Wednesday 5 October 2005

A short life but a rewarding one

The average life of a chief executive in a top British company is now little more than two years.

It’s maybe not enough to get the mayfly looking nervously at its place in the Guinness Book of Records. But, given that it takes time for management decisions to take effect, it’s hardly long enough for anyone to make a real difference for good or ill.

Many of you may have been puzzled by the fact that nearly all these departing grandees announce that they’ve always wanted to retire before 50, spend more time with their families, travel extensively or take up a new challenge while they’re still relatively young.

I’ve written many such press releases myself. Here’s what they really mean:

‘In the two years since I clawed my way to the top of Blogco in an unprecedented and deeply unattractive display of naked ambition, I have consistently pursued the short term financial objectives with which analysts and major institutional investors are obsessed.

‘In doing so, I have collected substantial performance-related bonuses while shamelessly neglecting the best long term interests of our shareholders and staff. Though the numbers of the latter that are likely to read this announcement have fortunately been diminished by my decision to outsource production to China and customer service to Bangalore.

‘I am particularly proud to have substantially refocused the group by falling for the blandishments of our City advisers, and making a series of pointless acquisitions and disposals at silly prices.

‘As a direct result of my actions, all the wheels have now dropped off this once fine business vehicle, and I am today issuing a profit warning of truly epic proportions.

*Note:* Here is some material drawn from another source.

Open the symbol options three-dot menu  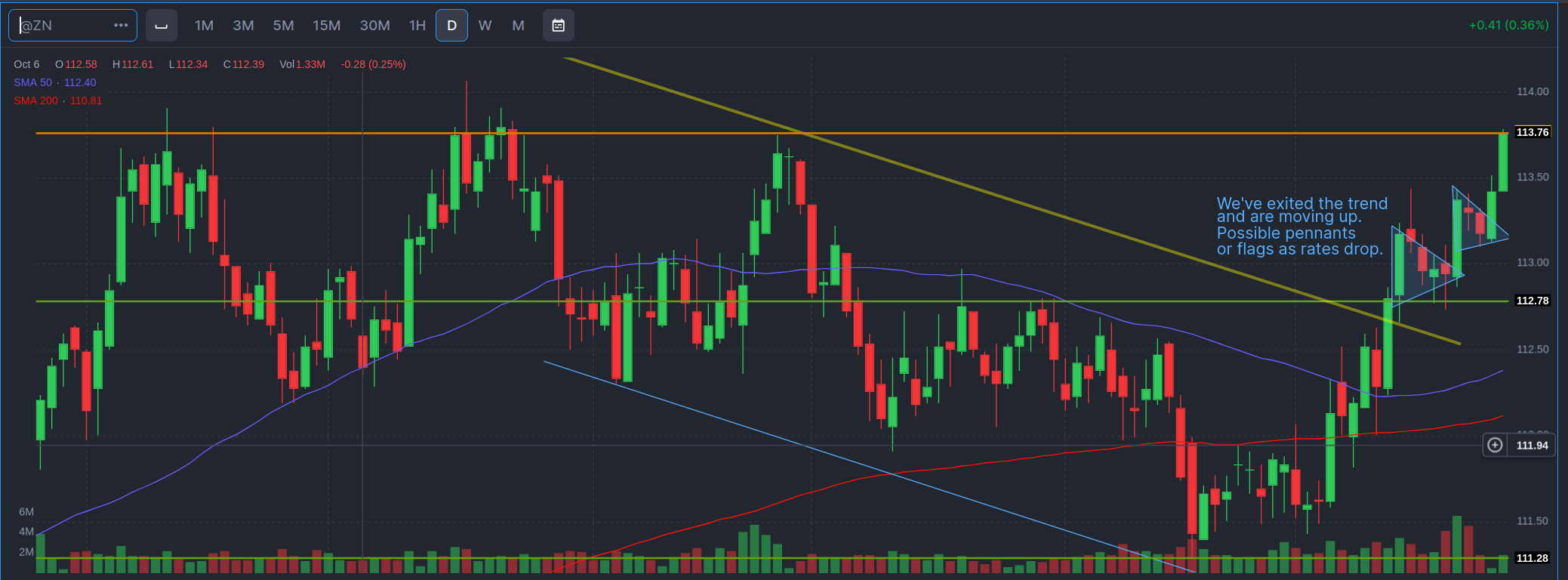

This is the second such announcement within a month.

‘Our distinguished non-executive directors, who backed my policies every step of the way, have accordingly decided that we must have a fall guy, and that I am it.

‘I am consoled by receiving a very large pay-off to go quietly, and by the huge pension fund that I have been able to accumulate while terminating the final salary scheme for other employees.

‘I wish my successor the very best of luck in picking up the pieces, and will shortly be flying off to the Maldives to recuperate with my PA.

‘God bless you all.’

Keith Hann is a PR consultant and cynic.